## start TEXT PASSAGE
In the traditional financial world, assets are routinely bundled and securitized, before being sold to investors. As NFTs garner more press and investor attention, they’re also being worked into another emerging business sector: DeFi. As that happens, there will be a move to develop ways to generate returns on the value NFTs represent, through DeFi and otherwise; and NFTs will become part of the solution to a problem that plagues decentralized finance, that of determining an adequate level of collateral for loans.
As this happens, we will also see the emergence of a new class of stablecoin funded by pooled NFT assets.
In fact, all these processes are easy to predict because they have already begun.
Before we start looking to the future, we should define some terms and catch you up if you’re not familiar with NFTs, ABSs and the language of securitization. We’ll start with NFTs.
What’s an NFT?
We did a post about this that goes into some depth, so I don’t want to get super into it here; check that post out if you want more details. NFTs are Non-Fungible Tokens, blockchain-based tokens for assets that aren’t interchangeable, like artworks or real estate.
They’re currently being used mostly for selling and buying digital artworks (we just did a pretty good post about that, too) but they have enormous potential beyond their current use cases. We think they’ll be integrated into the developing digital assets and crypto economy in ways that haven’t yet been considered, but we also foresee them being a perfect vehicle for the entry of collateralized backed asset types into the digital asset space.
Let’s look at what collateralized backed assets are, then come around to the NFT use cases. (If you already know everything you want to about ABS and CDOs, feel free to skip ahead!)
Collateralized backed securities in the traditional financial world
Asset backed securities are, on the surface, a security backed by one or more assets. In practice, it’s more complex than that. We’ll look at some of it to make the later part of this post, which deals with collateralized backed NFTs, make sense.
## end TEXT PASSAGE
## start DATA SEGMENT
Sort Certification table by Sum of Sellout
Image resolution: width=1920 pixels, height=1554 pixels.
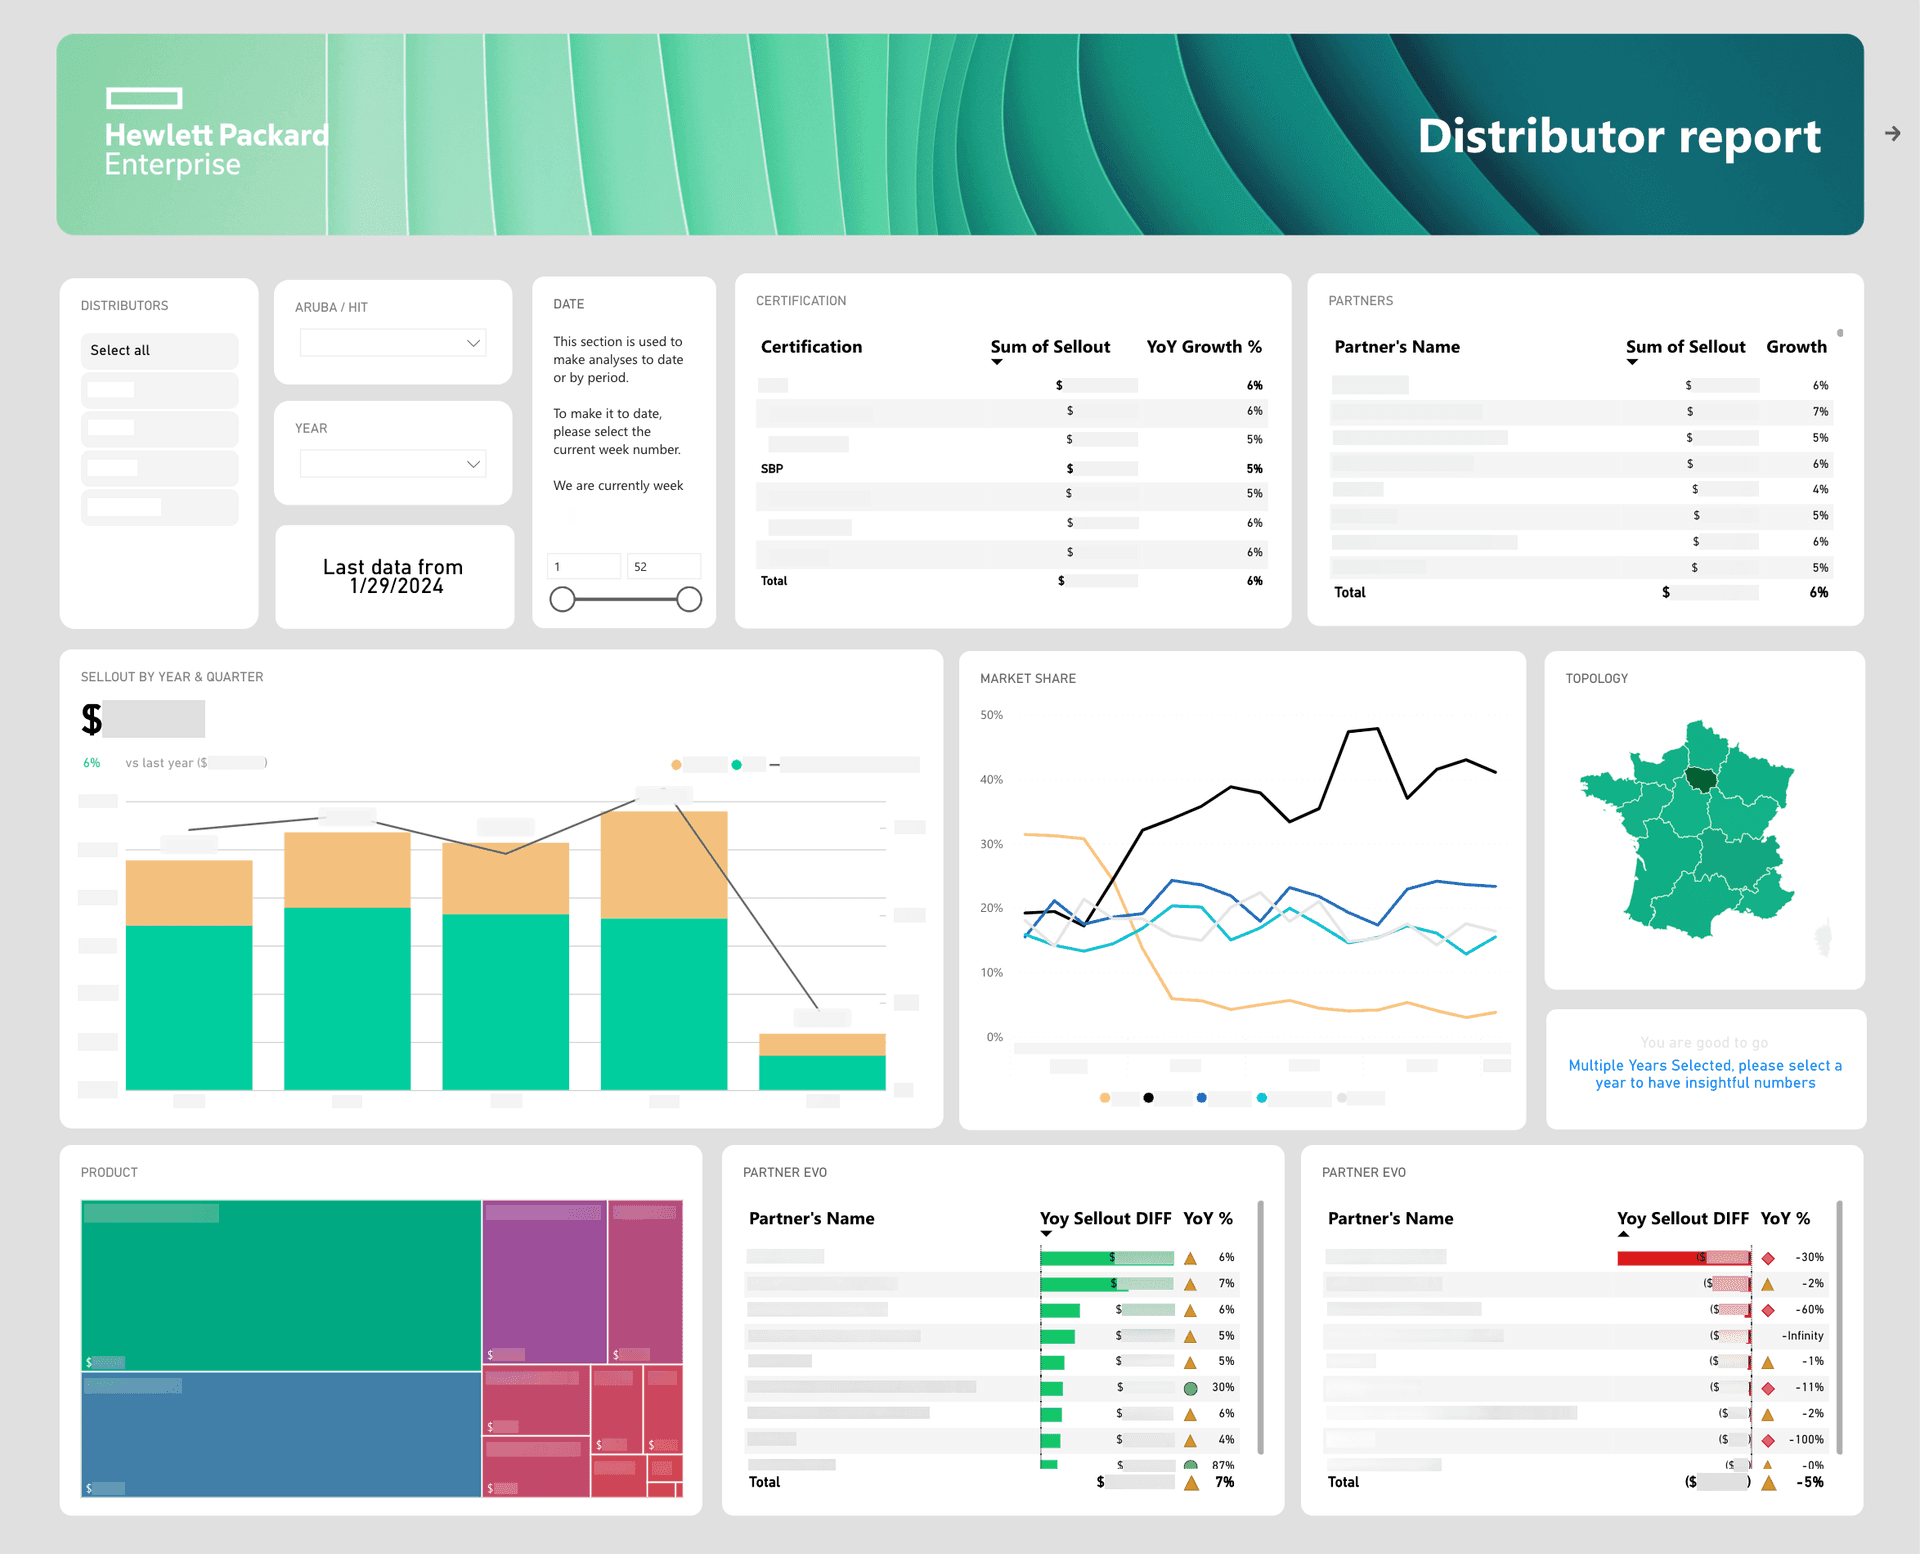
## end DATA SEGMENT
**EXERCISE SET**
1 – Decide whether each statement agrees with the NFT passage, answering yes or no and quoting the words that settle it: (a) NFTs are now used mostly for buying and selling digital artworks; (b) NFTs are tokens for assets that are interchangeable; (c) setting an adequate level of collateral for loans is a problem in decentralized finance.
2 – Quote the NFT passage word for word, starting at "We did a post" and ending at "to skip ahead!)".
The data come from a different source than the NFT passage.

**TASK-BY-TASK SOLUTIONS**
1 –
(a) Yes: "They’re currently being used mostly for selling and buying digital artworks"
(b) No: "blockchain-based tokens for assets that aren’t interchangeable, like artworks or real estate"
(c) Yes: "a problem that plagues decentralized finance, that of determining an adequate level of collateral for loans"

2 –
We did a post about this that goes into some depth, so I don’t want to get super into it here; check that post out if you want more details. NFTs are Non-Fungible Tokens, blockchain-based tokens for assets that aren’t interchangeable, like artworks or real estate.
They’re currently being used mostly for selling and buying digital artworks (we just did a pretty good post about that, too) but they have enormous potential beyond their current use cases. We think they’ll be integrated into the developing digital assets and crypto economy in ways that haven’t yet been considered, but we also foresee them being a perfect vehicle for the entry of collateralized backed asset types into the digital asset space.
Let’s look at what collateralized backed assets are, then come around to the NFT use cases. (If you already know everything you want to about ABS and CDOs, feel free to skip ahead!)